TartarusXXX
/

en-ckb-marian

Central Kurdish

Model card Files Files and versions

en-ckb Marian model

This repository contains a raw Marian NMT model for English (en) -> Sorani Kurdish (ckb) trained from the local en-ckb directory of the OPUS-MT training workspace.

Model summary

Direction: en -> ckb
Architecture: Marian transformer
Subword setup: SentencePiece spm4k-spm4k
Primary uploaded checkpoint: best-chrf
Training dataset selection: InterdialectCorpus Tatoeba wikimedia tico-19 navinaananthan_kurdish_sorani_parallel_corpus
Validation set: openlanguagedata_flores_plus
Test set recipe: openlanguagedata_flores_plus

Best validation metrics seen in training logs

BLEU: 14.2475 at epoch 42 / update 55000
chrF: 45.1146 at epoch 44 / update 58000
Perplexity: 8.6557 at epoch 31 / update 40000

Files

translate_with_marian.py: standalone inference helper for downloaded snapshots
curated-floresdev.spm4k-spm4k.vocab.yml: Marian vocabulary
opus.src.spm4k-model: source SentencePiece model
opus.trg.spm4k-model: target SentencePiece model
Decoder config(s) and checkpoint(s):
best-chrf: curated-floresdev.spm4k-spm4k.transformer.model1.npz.best-chrf.npz

Usage

This is a raw Marian model, not a Transformers conversion.
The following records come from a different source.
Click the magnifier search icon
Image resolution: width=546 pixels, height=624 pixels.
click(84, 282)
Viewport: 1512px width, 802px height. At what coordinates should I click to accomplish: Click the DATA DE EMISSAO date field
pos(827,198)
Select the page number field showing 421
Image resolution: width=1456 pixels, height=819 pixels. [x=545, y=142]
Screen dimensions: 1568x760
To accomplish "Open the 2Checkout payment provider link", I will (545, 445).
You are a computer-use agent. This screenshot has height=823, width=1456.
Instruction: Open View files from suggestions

To run it you need marian-decoder and spm_encode available locally.

Example:

python translate_with_marian.py input.txt -o output.txt --checkpoint best-chrf

You can also point to custom binaries:

python translate_with_marian.py input.txt -o output.txt \
  --marian-decoder /path/to/marian-decoder \
  --spm-encode /path/to/spm_encode

Notes

The decoder configs in this repo were rewritten to use relative paths so they work from a downloaded Hub snapshot.
Review dataset and license compatibility before redistributing the model publicly.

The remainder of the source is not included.